While sometimes it may be appropriate to cite an authority to support a point, often it is not. In particular, an appeal to authority is inappropriate if:
1. the person is not qualified to have an expert opinion on the subject,
2. experts in the field disagree on this issue.
3. the authority was making a joke, drunk, or otherwise not being serious
A variation of the fallacious appeal to authority is hearsay. An argument from hearsay is an argument which depends on second or third hand sources.
1. Noted psychologist Dr. Frasier Crane recommends that you buy the EZ-Rest Hot Tub.
2. Economist John Kenneth Galbraith argues that a tight money policy s the best cure for a recession. (Although Galbraith is an expert, not all economists agree on this point.)
3. We are headed for nuclear war. Last week Ronald Reagan remarked that we begin bombing Russia in five minutes. (Of course, he said it as a joke during a microphone test.)

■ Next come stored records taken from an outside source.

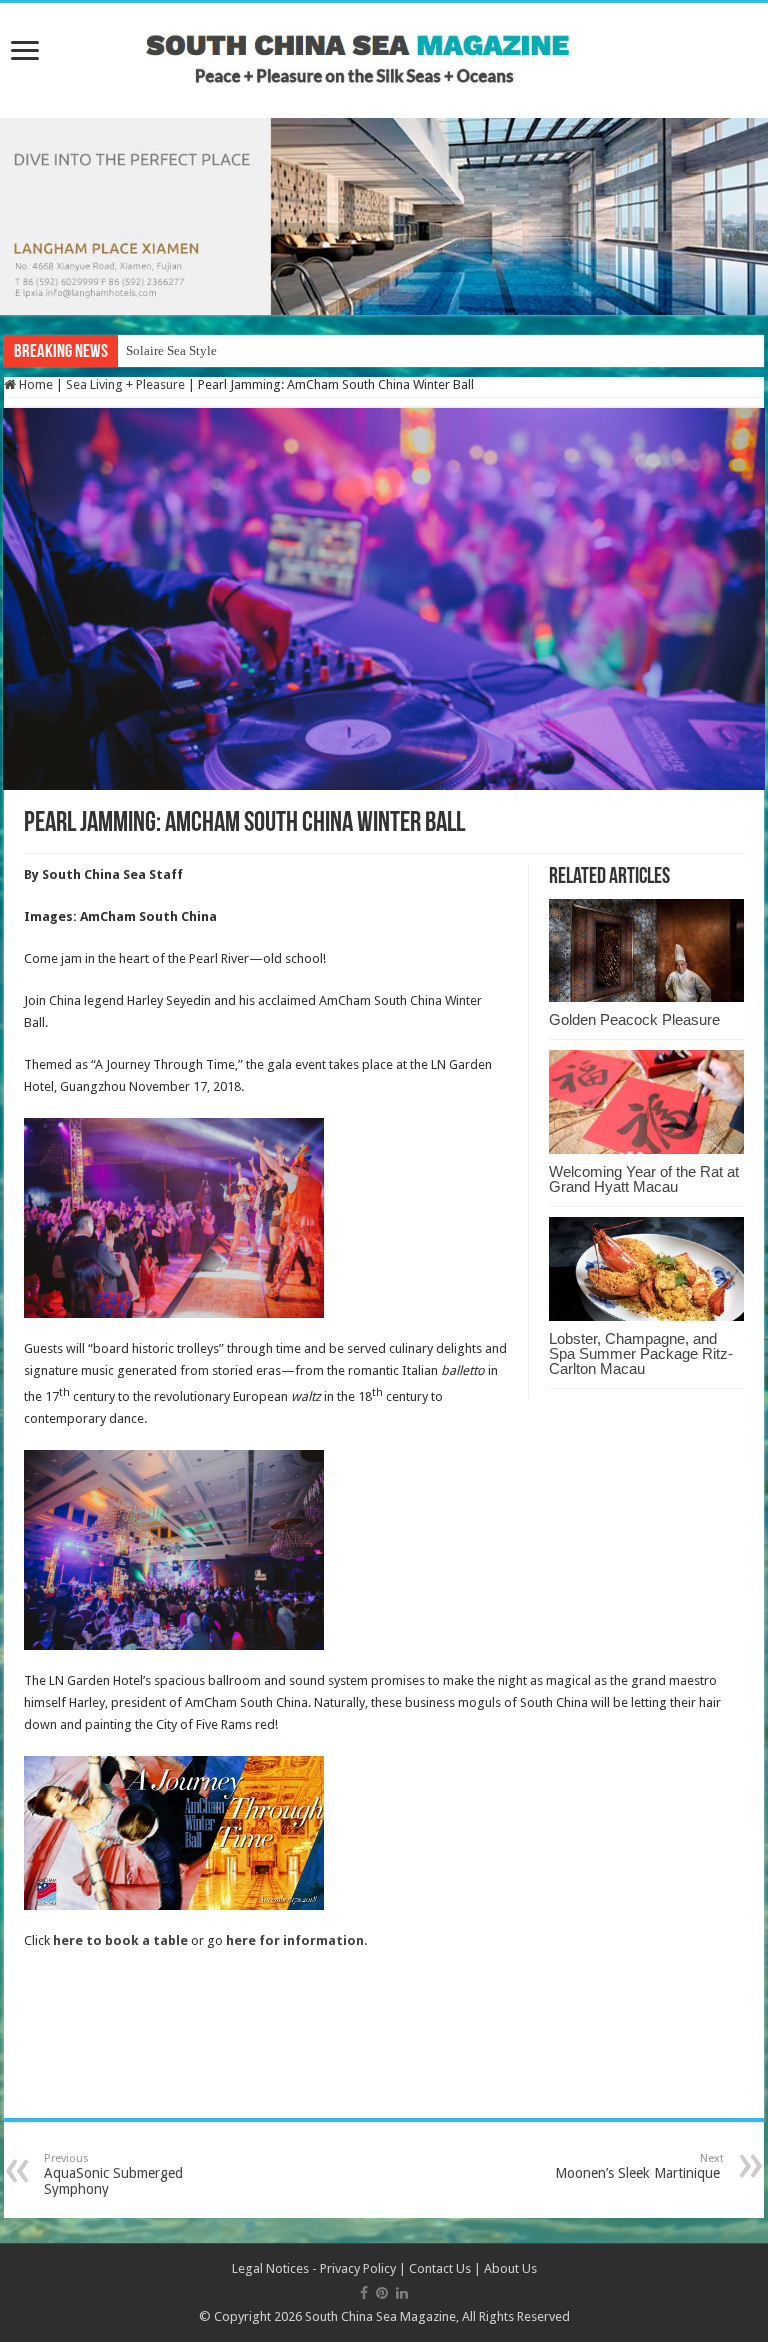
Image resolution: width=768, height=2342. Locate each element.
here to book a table (120, 1940)
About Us (510, 2268)
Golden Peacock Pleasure (634, 1019)
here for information (295, 1940)
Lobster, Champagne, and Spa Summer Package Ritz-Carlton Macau (641, 1353)
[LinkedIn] (402, 2293)
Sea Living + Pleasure (125, 384)
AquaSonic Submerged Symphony (113, 2174)
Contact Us (440, 2268)
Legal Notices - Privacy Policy (314, 2268)
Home (34, 384)
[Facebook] (364, 2293)
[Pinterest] (382, 2293)
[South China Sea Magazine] (384, 50)
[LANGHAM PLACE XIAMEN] (384, 215)
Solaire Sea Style (171, 350)
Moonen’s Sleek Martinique (639, 2166)
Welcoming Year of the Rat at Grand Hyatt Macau (644, 1179)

4. My friend heard on the news the other day that Canada will declare war on Serbia. (This is a case of hearsay; in fact, the reporter said that Canada would not declare war.)
5. The Ottawa Citizen reported that sales were up 5.9 percent this year. (This is hearsay; we are not n a position to check the Citizen’s sources.)
Proof: Show that either (i) the person cited is not an authority in the field, or that (ii) there is general disagreement among the experts in the field on this point.
The authority in question is not named. This is a type of appeal to authority because when an authority is not named it is impossible to confirm that the authority is an expert. However the fallacy is so common it deserves special mention.
A variation on this fallacy is the appeal to rumour. Because the source of a rumour is typically not known, it is not possible to determine whether to believe the rumour. Very often false and harmful rumours are deliberately started in order to discredit an opponent.
1. A government official said today that the new gun law will be proposed tomorrow.
2. Experts agree that the best way to prevent nuclear war is to prepare for it.
3. It is held that there are more than two million needless operations conducted every year.
4. Rumour has it that the Prime Minster will declare another holiday in October.
Proof: Argue that because we don’t know the source of the information we have no way to evaluate the reliability of the information.
The manner in which an argument (or arguer) is presented is taken to affect the likelihood that the conclusion is true.
1. Nixon lost the presidential debate because of the sweat on his forehead.
2. Trudeau knows how to move a crowd. He must be right.
3. Why don’t you take the advice of that nicely dressed young man?
Proof: While it is true that the manner in which an argument is presented will affect whether people believe that its conclusion is true, nonetheless, the truth of the conclusion does not depend on the manner in which the argument is presented. In order to show that this fallacy is being committed, show that the style in this case does not affect the truth or falsity of the conclusion.